Cornejo is acutely aware of the fact that a bank cannot run on the earnings of London’s designers and developers alone, and Mondo’s rigorous user testing is designed to ensure universal usability. “We have a big bias because we’re in Old Street with all the young tech companies, and our users are really tech-savvy nerds. That allows you to get away with things that the rest of the population wouldn’t allow. So we need to be as conservative as possible in our design and make sure that 99% of the app is something everyone can use.

“User testing works partly as a validation of things that we’re not sure about, and it’s good for our culture of sharing all that we do. We wanted to make sure that what we were building was worth it, because what we’re doing should be really interesting and useful, and if it’s not, we want to be able to correct that. There’s lots of learning to be done by releasing something early and playing with your users.”

Recently this playful approach and willingness to engage its community has rescued the bank from minor legal issues. Challenged over the rights to their name, Mondo invited its users to choose a new moniker under which they would rebrand.

Similarly innovative is its approach to banking software. Most banks currently operate using “slow, monolithic systems that can’t grow beyond a certain size.” Mondo is building its own, from the ground up. This, says Cornejo, will facilitate upscaling to a degree that existing banks can’t even imagine, potentially enabling a user base as large as that of Facebook or Instagram.

Given the scale of their ambitions, it’s surprising to discover that Mondo’s design team has only three members, another clear reflection of its start-up status.
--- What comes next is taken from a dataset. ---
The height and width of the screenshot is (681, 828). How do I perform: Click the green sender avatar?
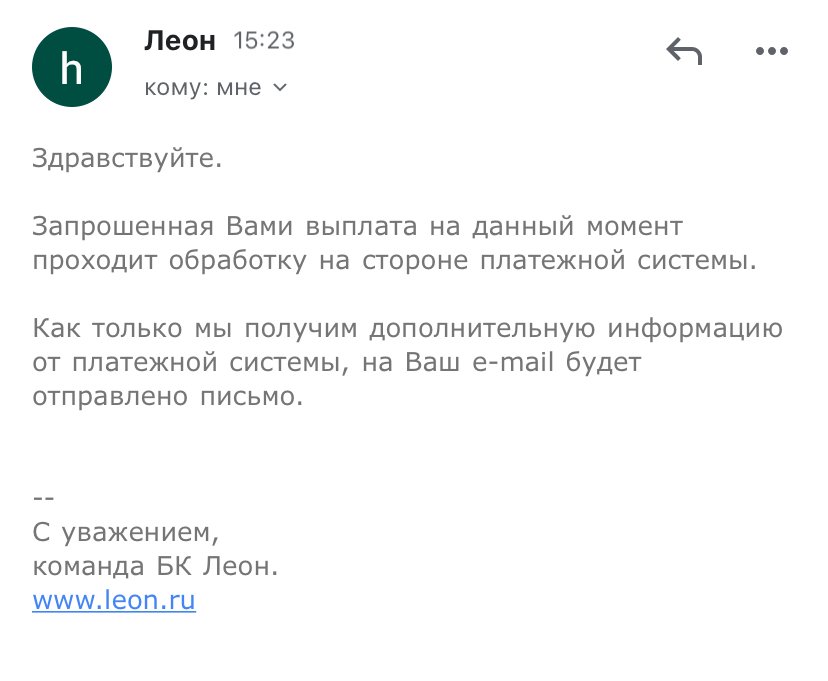(73, 67)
Cornejo insists this is enough, and that their combined experience is sufficient to build a new bank from scratch. Cornejo himself already has a pedigree in the financial sector, having designed systems for a Spanish bank to streamline their internal communication of complex statistics and data. Here he learned the key design principles that are now at the core of Mondo; the presentation of synthetic and analytical data, and the merging of digital and analog processes. “We don’t do anything ‘just because.’”
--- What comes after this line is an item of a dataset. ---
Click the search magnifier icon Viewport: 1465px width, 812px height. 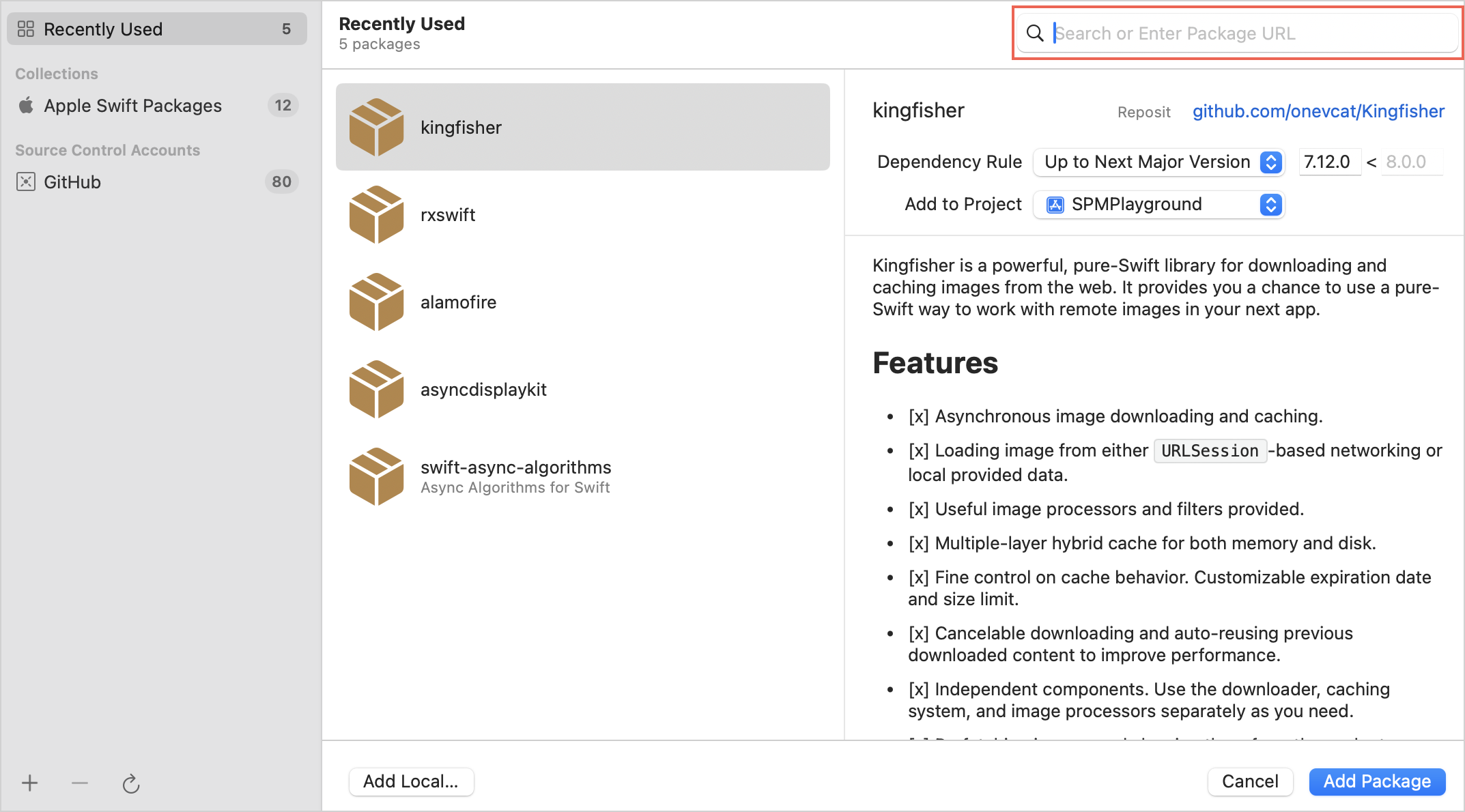click(x=1034, y=33)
This kind of user-orientated approach is essential for a young company asking their customers to trust them with their life savings, but Cornejo has simpler design concerns, too. “I bank with Natwest,” he says, “and I even hate their icon, I don’t want to have it on my phone. On the home screen I have all these nice icons and the banking one is hidden in some folder somewhere. That’s a small thing, but it’s important. How can you be one of the apps that people want to have on their home screen?”

The answer seems to be combining universal aesthetics with exceptional functionality, thorough user testing with strong community engagement—and when you’re unsure how to make the next move, by letting your users decide.